--- Exercise instructions ---
Reproduce verbatim the lines of the material below, starting at the line with "Doktora Nedir ve Akademik Kariyerdeki Yeri (149, 1705)" and ending at the line with "Sosyal Duygusal Öğrenme", both inclusive; skip the rest.

--- Working data ---

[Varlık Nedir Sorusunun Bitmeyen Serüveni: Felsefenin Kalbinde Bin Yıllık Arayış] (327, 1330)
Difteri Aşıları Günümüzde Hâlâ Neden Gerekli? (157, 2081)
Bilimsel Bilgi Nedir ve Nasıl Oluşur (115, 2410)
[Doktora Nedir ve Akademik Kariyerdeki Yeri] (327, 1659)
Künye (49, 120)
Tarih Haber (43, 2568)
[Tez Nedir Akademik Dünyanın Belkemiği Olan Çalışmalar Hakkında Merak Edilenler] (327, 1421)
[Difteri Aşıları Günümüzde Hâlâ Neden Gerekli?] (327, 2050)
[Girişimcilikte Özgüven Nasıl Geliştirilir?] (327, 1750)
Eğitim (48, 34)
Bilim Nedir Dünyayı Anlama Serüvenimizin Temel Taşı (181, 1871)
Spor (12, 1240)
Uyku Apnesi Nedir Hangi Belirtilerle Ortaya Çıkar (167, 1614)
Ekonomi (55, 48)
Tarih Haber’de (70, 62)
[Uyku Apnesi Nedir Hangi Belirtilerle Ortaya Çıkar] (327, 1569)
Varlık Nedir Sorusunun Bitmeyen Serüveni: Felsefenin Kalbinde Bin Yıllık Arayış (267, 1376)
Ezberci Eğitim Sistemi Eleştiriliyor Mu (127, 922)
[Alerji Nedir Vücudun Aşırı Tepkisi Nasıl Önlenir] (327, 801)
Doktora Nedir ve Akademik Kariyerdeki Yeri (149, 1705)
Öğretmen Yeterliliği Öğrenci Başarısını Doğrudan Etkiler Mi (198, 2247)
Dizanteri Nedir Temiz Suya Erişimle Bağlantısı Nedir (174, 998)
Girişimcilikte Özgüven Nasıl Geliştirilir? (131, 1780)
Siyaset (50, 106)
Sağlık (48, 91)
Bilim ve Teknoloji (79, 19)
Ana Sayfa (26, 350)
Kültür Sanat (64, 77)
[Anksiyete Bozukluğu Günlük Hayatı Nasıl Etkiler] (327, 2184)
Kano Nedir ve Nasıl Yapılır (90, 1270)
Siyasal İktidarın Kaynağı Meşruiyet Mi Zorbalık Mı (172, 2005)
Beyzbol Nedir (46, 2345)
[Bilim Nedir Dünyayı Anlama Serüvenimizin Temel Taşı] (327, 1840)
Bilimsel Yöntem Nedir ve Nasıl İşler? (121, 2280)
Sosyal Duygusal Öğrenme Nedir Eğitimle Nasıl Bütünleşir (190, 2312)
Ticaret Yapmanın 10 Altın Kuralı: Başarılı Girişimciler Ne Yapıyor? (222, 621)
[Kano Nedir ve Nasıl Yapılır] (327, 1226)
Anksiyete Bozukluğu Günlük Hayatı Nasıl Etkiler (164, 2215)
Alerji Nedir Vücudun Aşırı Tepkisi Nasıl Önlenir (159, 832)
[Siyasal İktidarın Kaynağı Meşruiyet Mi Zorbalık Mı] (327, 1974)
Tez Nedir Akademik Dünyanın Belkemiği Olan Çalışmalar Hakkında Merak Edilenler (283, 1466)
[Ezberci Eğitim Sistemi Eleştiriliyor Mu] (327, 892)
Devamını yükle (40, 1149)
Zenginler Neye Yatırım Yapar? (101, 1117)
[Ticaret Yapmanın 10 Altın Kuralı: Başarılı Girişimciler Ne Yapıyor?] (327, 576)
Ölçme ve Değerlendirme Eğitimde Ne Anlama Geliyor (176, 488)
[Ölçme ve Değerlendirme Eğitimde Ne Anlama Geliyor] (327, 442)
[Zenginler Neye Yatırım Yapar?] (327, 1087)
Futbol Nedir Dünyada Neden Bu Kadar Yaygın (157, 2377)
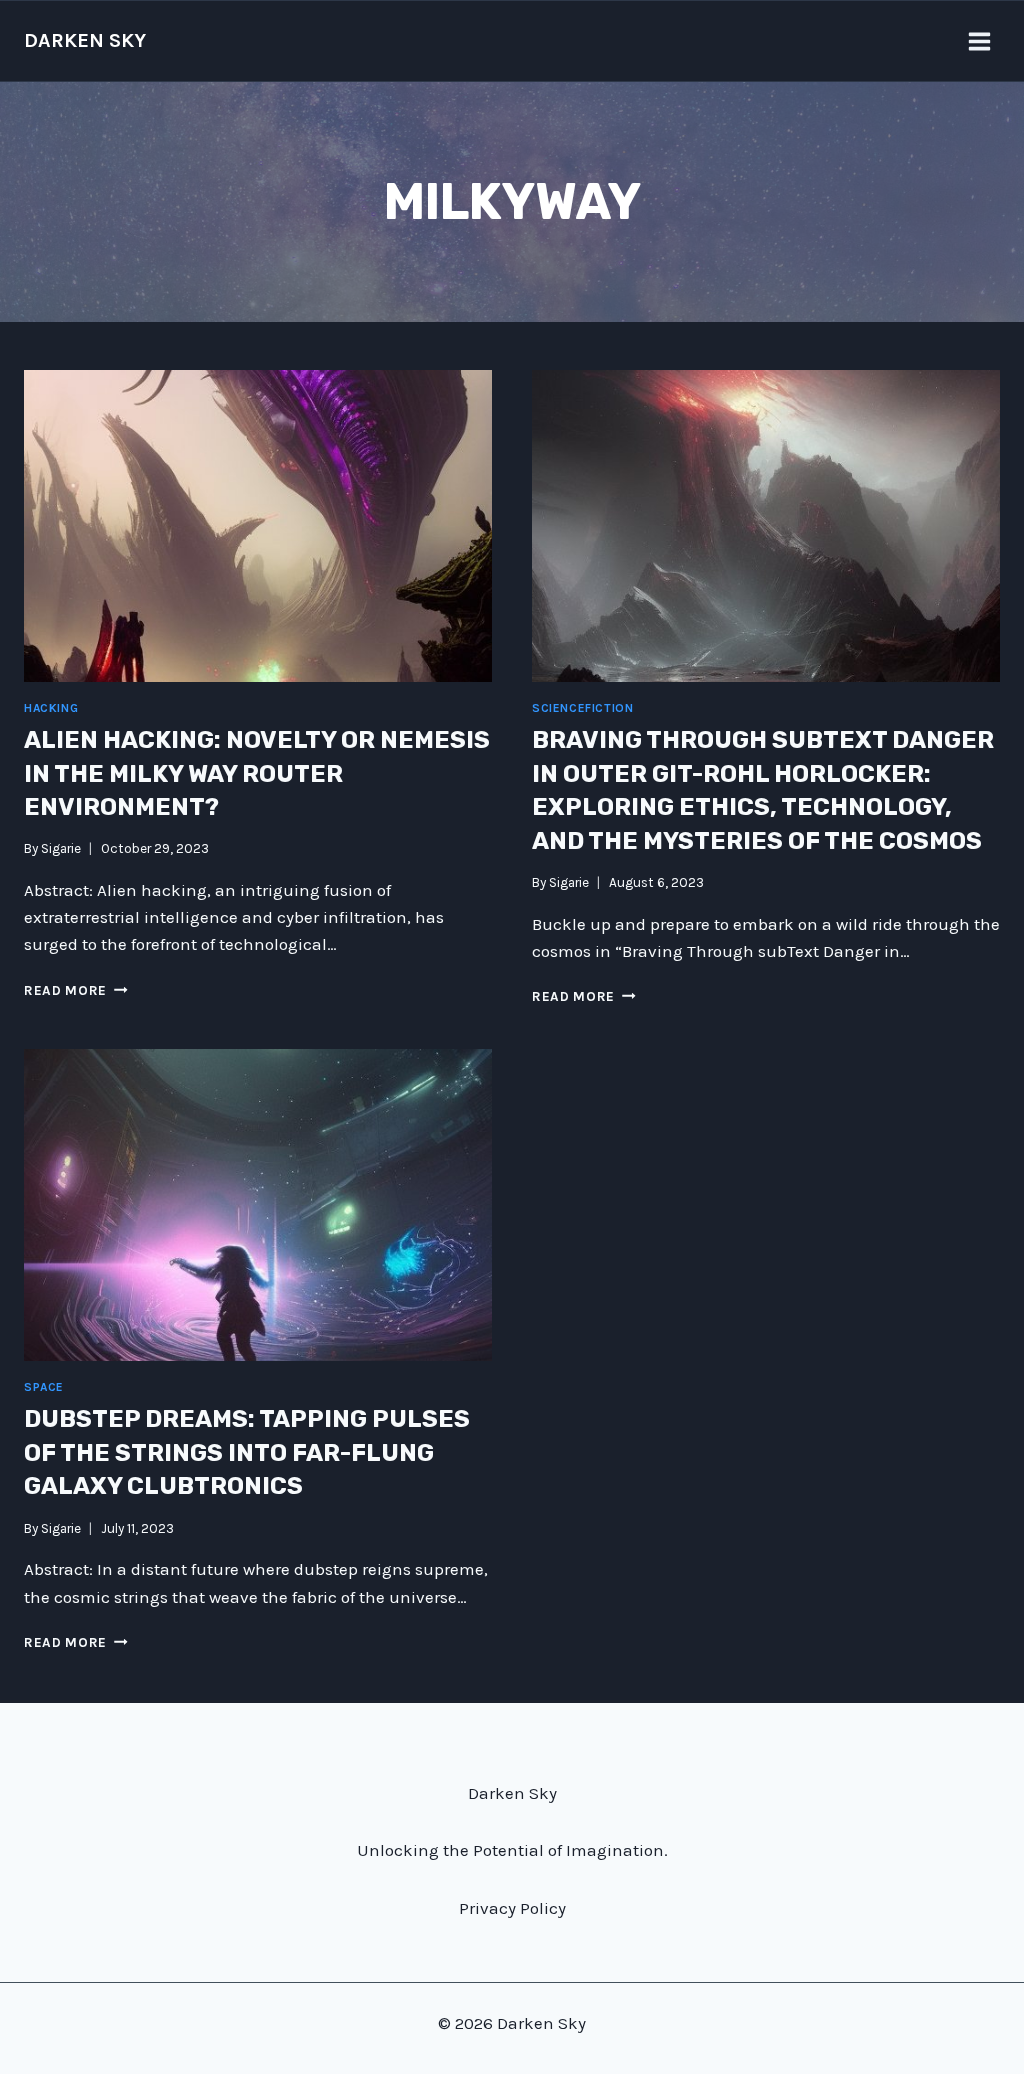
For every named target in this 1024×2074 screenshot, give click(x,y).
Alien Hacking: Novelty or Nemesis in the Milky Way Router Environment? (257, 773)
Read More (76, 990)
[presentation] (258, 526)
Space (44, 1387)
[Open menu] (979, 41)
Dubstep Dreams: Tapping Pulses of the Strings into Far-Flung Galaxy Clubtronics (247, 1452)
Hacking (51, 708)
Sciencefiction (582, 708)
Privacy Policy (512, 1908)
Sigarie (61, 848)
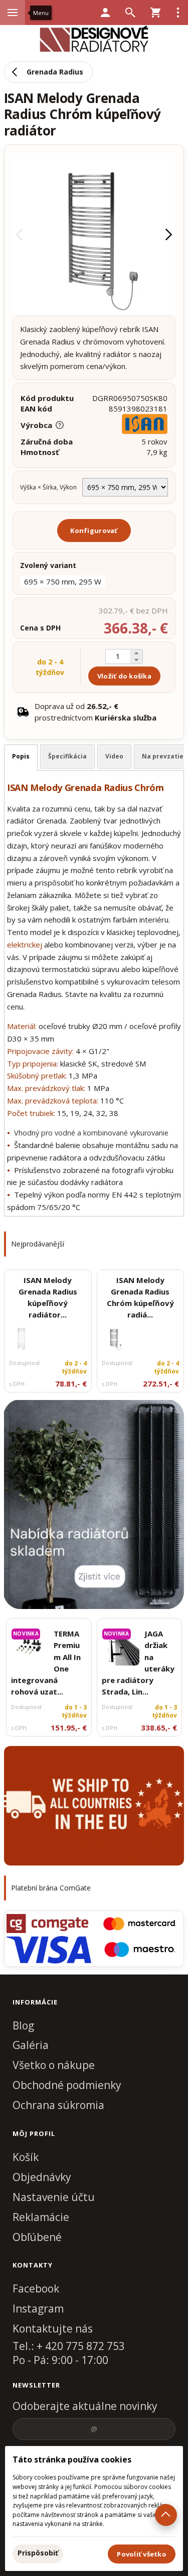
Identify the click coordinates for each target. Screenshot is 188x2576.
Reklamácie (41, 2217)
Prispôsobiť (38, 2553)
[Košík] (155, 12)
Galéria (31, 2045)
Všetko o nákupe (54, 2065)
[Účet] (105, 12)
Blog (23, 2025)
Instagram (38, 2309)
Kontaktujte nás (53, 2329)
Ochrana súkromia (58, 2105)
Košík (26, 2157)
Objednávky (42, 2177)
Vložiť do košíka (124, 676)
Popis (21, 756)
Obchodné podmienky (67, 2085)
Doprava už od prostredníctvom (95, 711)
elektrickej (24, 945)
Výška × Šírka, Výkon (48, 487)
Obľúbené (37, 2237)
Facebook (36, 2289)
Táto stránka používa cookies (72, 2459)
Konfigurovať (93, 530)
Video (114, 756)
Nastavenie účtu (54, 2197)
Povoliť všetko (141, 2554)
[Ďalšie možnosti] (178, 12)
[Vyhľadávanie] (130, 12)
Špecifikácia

--- Task result ---
Doktora Nedir ve Akademik Kariyerdeki Yeri (149, 1705)
Öğretmen Yeterliliği Öğrenci Başarısını Doğrudan Etkiler Mi (198, 2247)
Dizanteri Nedir Temiz Suya Erişimle Bağlantısı Nedir (174, 998)
Girişimcilikte Özgüven Nasıl Geliştirilir? (131, 1780)
Siyaset (50, 106)
Sağlık (48, 91)
Bilim ve Teknoloji (79, 19)
Ana Sayfa (26, 350)
Kültür Sanat (64, 77)
[Anksiyete Bozukluğu Günlük Hayatı Nasıl Etkiler] (327, 2184)
Kano Nedir ve Nasıl Yapılır (90, 1270)
Siyasal İktidarın Kaynağı Meşruiyet Mi Zorbalık Mı (172, 2005)
Beyzbol Nedir (46, 2345)
[Bilim Nedir Dünyayı Anlama Serüvenimizin Temel Taşı] (327, 1840)
Bilimsel Yöntem Nedir ve Nasıl İşler? (121, 2280)
Sosyal Duygusal Öğrenme Nedir Eğitimle Nasıl Bütünleşir (190, 2312)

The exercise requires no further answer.